[Work task]: Tell me how many lines in the data below hold the string "computer", and say nothing else.

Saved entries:
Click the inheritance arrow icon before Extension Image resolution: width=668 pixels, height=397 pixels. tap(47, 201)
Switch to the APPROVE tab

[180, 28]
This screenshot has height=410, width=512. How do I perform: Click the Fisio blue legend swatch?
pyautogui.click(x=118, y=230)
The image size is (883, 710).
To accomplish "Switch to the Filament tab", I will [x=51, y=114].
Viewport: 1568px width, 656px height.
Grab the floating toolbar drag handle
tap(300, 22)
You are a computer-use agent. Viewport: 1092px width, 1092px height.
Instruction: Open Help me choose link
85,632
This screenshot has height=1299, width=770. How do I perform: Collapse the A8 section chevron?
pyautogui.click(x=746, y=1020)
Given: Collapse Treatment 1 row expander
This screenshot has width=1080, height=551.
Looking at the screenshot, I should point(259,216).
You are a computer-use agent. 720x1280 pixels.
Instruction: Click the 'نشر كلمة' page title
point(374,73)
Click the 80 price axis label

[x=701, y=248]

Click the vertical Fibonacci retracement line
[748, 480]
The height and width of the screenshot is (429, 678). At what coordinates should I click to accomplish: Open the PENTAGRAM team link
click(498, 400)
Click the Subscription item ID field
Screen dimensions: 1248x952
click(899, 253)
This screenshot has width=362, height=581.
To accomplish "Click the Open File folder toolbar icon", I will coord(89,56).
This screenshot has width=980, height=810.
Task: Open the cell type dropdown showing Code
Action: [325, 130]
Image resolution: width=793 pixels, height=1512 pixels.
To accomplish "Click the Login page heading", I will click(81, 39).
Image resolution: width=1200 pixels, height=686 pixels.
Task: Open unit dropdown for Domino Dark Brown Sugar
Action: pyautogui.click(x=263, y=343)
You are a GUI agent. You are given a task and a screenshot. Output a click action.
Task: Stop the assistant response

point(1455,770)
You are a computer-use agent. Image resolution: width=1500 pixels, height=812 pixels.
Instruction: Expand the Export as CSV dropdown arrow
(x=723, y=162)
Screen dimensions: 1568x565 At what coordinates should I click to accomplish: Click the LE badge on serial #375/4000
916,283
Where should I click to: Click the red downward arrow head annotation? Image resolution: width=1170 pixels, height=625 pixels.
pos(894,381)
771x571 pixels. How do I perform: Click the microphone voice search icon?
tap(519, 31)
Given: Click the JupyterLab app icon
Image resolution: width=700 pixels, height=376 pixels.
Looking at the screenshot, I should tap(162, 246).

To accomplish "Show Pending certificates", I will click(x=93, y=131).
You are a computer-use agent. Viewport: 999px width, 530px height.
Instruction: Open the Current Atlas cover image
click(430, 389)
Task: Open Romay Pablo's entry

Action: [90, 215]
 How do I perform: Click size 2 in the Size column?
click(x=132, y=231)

[Task result]: 4